A 2018 paper by Johann Go argues that if assessments for any condition follow the same strict criteria, there is no reason to exclude any patients that meet the eligibility criteria. He suggests the consistent application of a two-level assessment process to justify healthcare expenditure.

First level – Medical indication

The first hurdle poses the question whether the intervention is medically indicated. Is there a clinical reason for treatment based on defined health criteria? This is less straightforward than it sounds. Not only must diagnostic criteria be defined for each condition, but at an even more fundamental level, we must agree what ‘health’ means. The WHO states,

Health is a state of complete physical, mental and social wellbeing and not merely the absence of disease or infirmity.

This ambitious definition of health has mainly been criticised because ‘complete’ wellbeing is nearly unachievable across all its dimensions of:

  • physical health – physiological wellbeing
  • mental health – psychological wellbeing
  • social health – performance in society

The pursuit of absolute health may encourage the development and application of unnecessary or even ludicrous diagnoses and treatments. The WHO’s definition ignores the capacity of the human body and mind to cope with sub-optimal conditions. This is not a moot point. How we define health influences, for example, outcome measures of healthcare initiatives. Should we always strive to cure someone completely or rather stimulate coping and self-recovery mechanisms? Is it realistic and productive to always look for the ultimate remedy? After all, good quality of life does not necessitate an absolute cure as long as the individual is able to cope sufficiently.

Go (2018) therefore proposes a definition of health as follows,

To be healthy is to be in an adequate but not necessarily complete nor perfect state of physical and mental health.

Thus, any intervention for any diagnosable condition that enables the individual to attain an ‘adequate state of physical and mental health’ should be considered for insurance coverage and progress to assessment level 2.

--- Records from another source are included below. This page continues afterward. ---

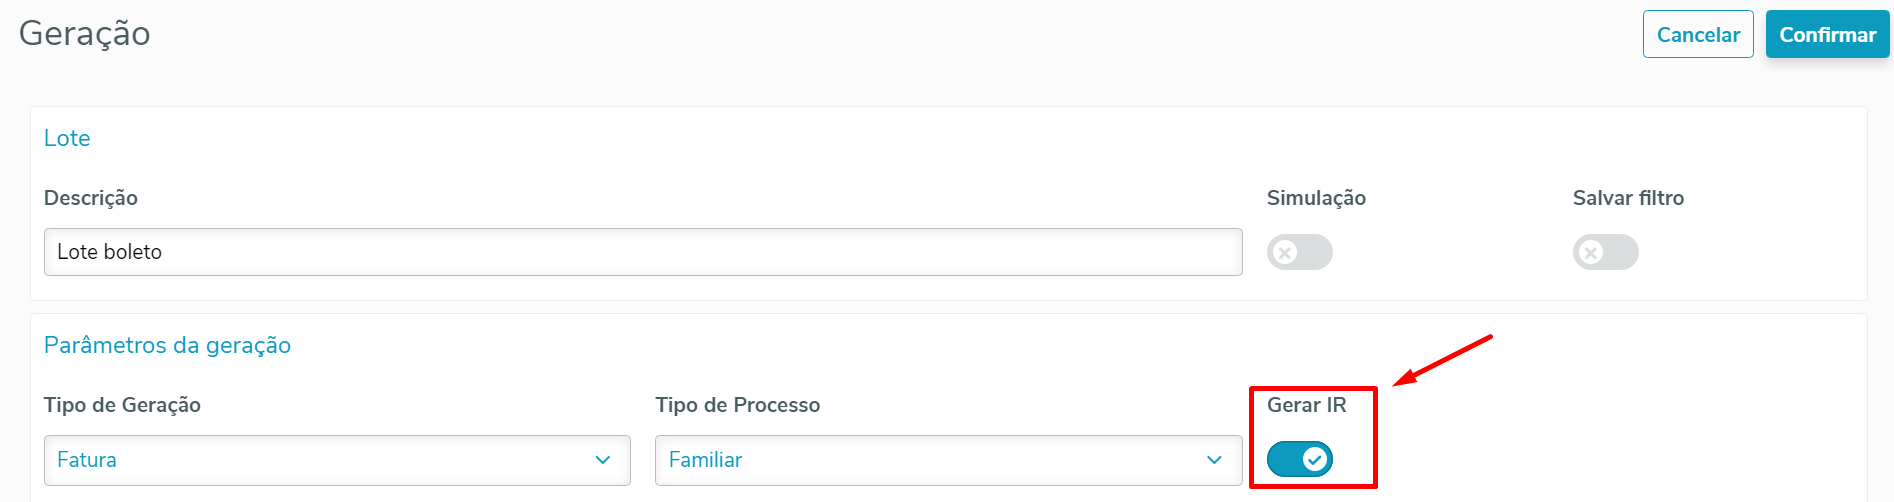Click the Tipo de Processo label
The width and height of the screenshot is (1894, 502).
coord(737,405)
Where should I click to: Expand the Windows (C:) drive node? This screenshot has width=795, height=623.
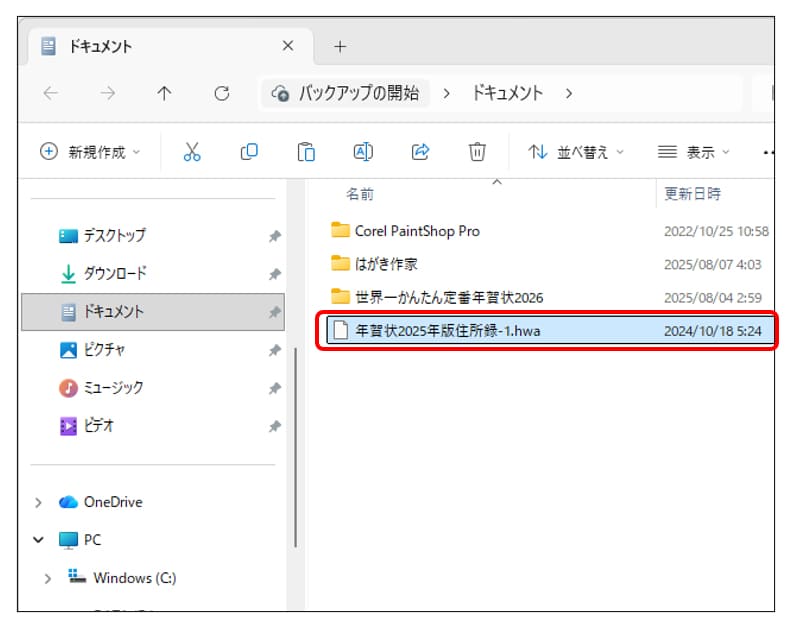(47, 578)
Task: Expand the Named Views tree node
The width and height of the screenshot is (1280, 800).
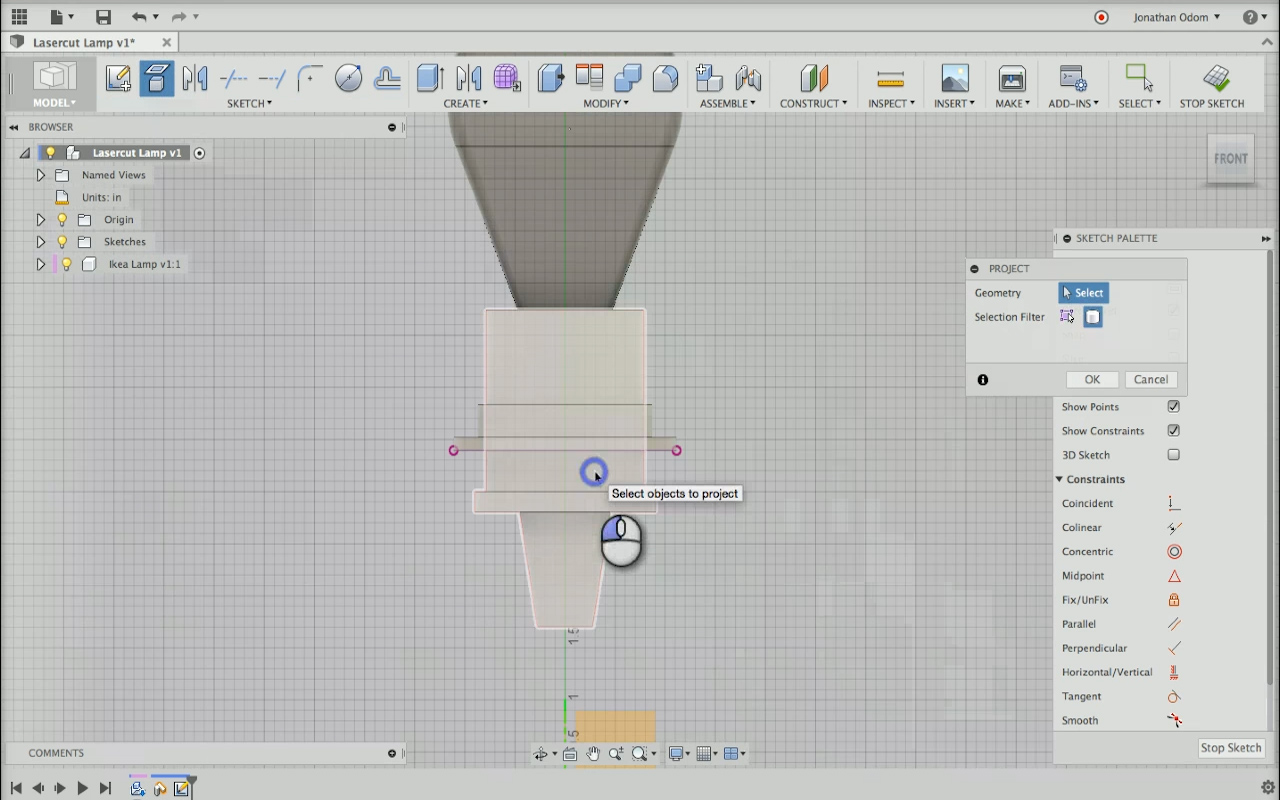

Second level – Wider consequences

The second level assesses aspects such as:

  • opportunity cost/economic cost-effectiveness – Would the money be better spent elsewhere?
  • practical feasibility – How far is the technology? Is there qualified personnel? How will the patient access the treatment?
  • third-party effects – Who else is affected? What is the societal impact?

Two not-so-straightforward examples

Gender dysphoria is a diagnosable condition in transgender people and gender-affirming surgery an indicated treatment for patients without any adequate therapeutic alternative. The purpose of this treatment goes well beyond cosmetic effects. Qualified personnel and facilities are available. There is evidence for cost-effectiveness, especially considering the high social cost of losing untreated transgender individuals to incapacitating mental conditions or suicide. Once the societal stigma of gender incongruence disappears, transgender people will still seek treatment due to an internal drive. Thus, gender-affirming surgery passes the two-level assessment and should be covered for eligible patients.

Go (2018) contrasts this with race-alteration surgery, which represents an even more difficult case. Whilst, for example, a dark-skinned person may experience diagnosable adverse mental states due to the societal perception of their skin colour, the decision to cover race-alteration with public funds can have morally critical third-party effects. It would reinforce the perceived or real stigma associated with dark skin in relevant communities or geographies. This would negatively affect all other dark-skinned people. Theoretically, changing social attitudes is the ideal intervention. Once the stigma is gone, it is less likely that the individual will still seek racial alteration. However, implementation of this theoretical solution takes time and is of little immediate comfort to the distressed individual.

References

  • GO, J.J., 2018. Should Gender Reassignment Surgery be Publicly Funded? Journal of Bioethical Inquiry, 15(4), pp. 527-534.
  • HUBER, M., KNOTTNERUS, J.A., GREEN, L., HORST, H.V.D., JADAD, A.R., KROMHOUT, D., LEONARD, B., LORIG, K., LOUREIRO, M.I., MEER,JOS W M VAN DER, SCHNABEL, P., SMITH, R., WEEL, C.V. and SMID, H., 2011. How should we define health? BMJ, 343, pp. d4163.